NMDAR1-AB of the IgG class were originally reported in a condition called ‘anti-NMDAR encephalitis’ and claimed to be disease-pathognomonic [22–24]. The array of symptoms described in this condition is somewhat variable but essentially consistent with NMDAR1 antagonism as inducible by for example the NMDAR antagonist ketamine: Psychosis, epileptic seizures, extrapyramidal movement disorders, cognitive decline, reduced consciousness and autonomic dysfunction. In none of the earlier reports on ‘anti-NMDAR encephalitis’, healthy controls were analyzed to support the claim of disease-specificity. Therefore, the age-dependent seroprevalence of up to >20% NMDAR1-AB in healthy subjects as well as across all investigated disease groups (neuropsychiatric as well as other medical conditions like hypertension and diabetes) came as surprise [25–28]. Compared with other brain-antigen directed AB (mostly <2%), NMDAR1-AB have the highest disease-independent seroprevalence [18]. Serum titers as well as the distribution of immunoglobulin classes (mainly IgM and IgA; IgG rarest; IgE not detected so far) are similar in health and any to date investigated disease [27–29,30▪▪]. Many reports, including recent ones, describing either higher seroprevalence in certain disorders and/or absence/scarcity in a particular disease/health group are based on much too small numbers of subjects for a firm conclusion to be drawn (e.g. [31▪,32▪]). Among them are case reports, often without mentioning immunoglobulin classes, titers, or whether serum or cerebrospinal fluid (CSF) was analyzed. Inadequate or uncritical citation of the literature is prevailing [33▪,34▪].

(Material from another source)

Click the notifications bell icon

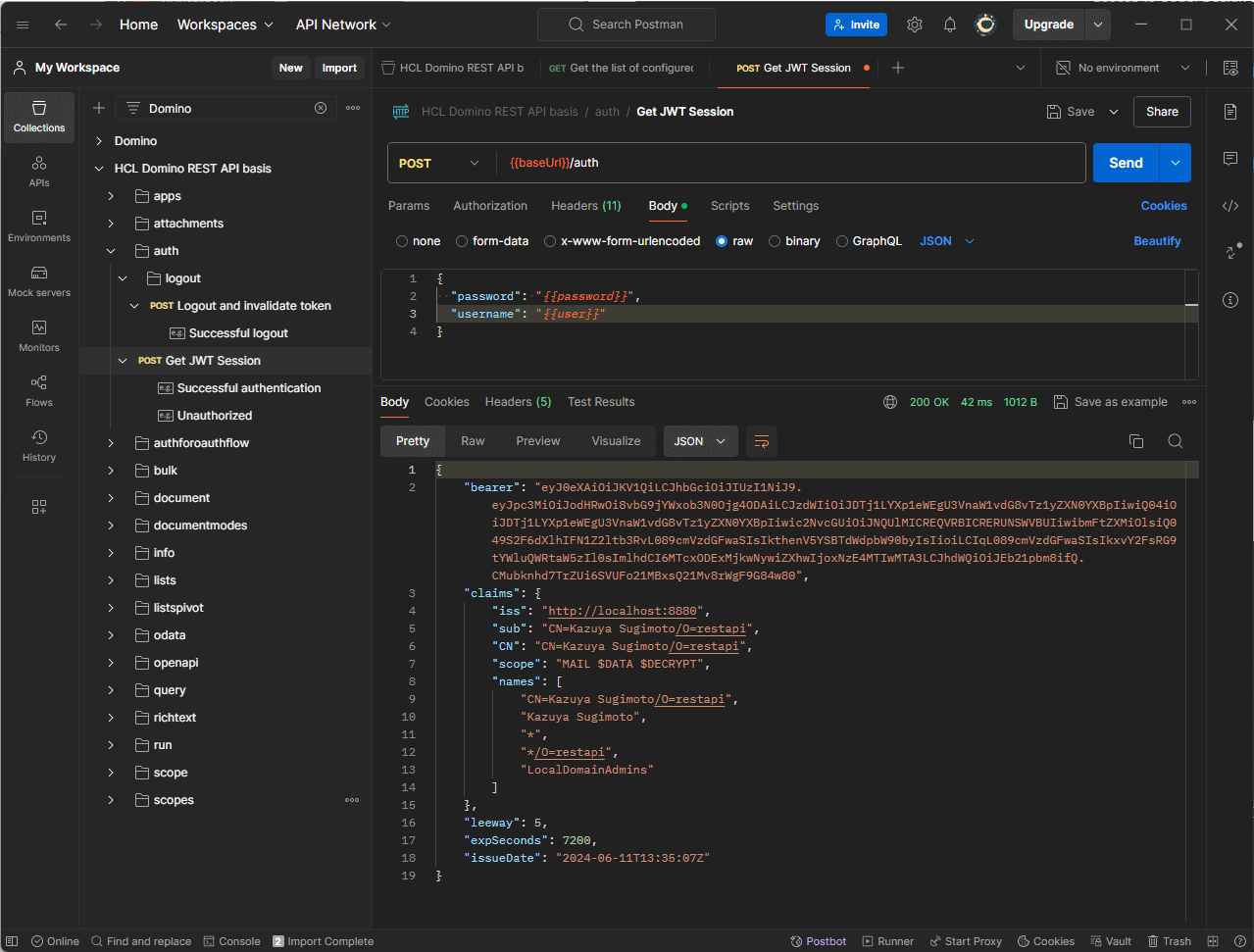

In a heterogeneous group of 323 cancer patients, the seroprevalence of neuronal surface AB (IgA, IgM) was reported to be high [32▪], but is actually in the expected range of the investigated age (NMDAR1-AB 16.7%; mean age 62 years) [18,27,28]. The number of controls in this study (N = 65 neurological disease controls and N = 40 healthy blood donors) is too low for solid comparative conclusions. Cognitive deficits described by this study in AB-positive patients with chronic BBB dysfunction (pathological albumin quotient) are an interesting finding, even though not unexpected (chronic ketamine-like effects), but unlikely due to specific features of any particular cancer [32▪]. On the other hand, some cancers may well lead – via as yet widely unknown mediators – to a persistently perturbed BBB and thus allow greater access of circulating AB to the brain.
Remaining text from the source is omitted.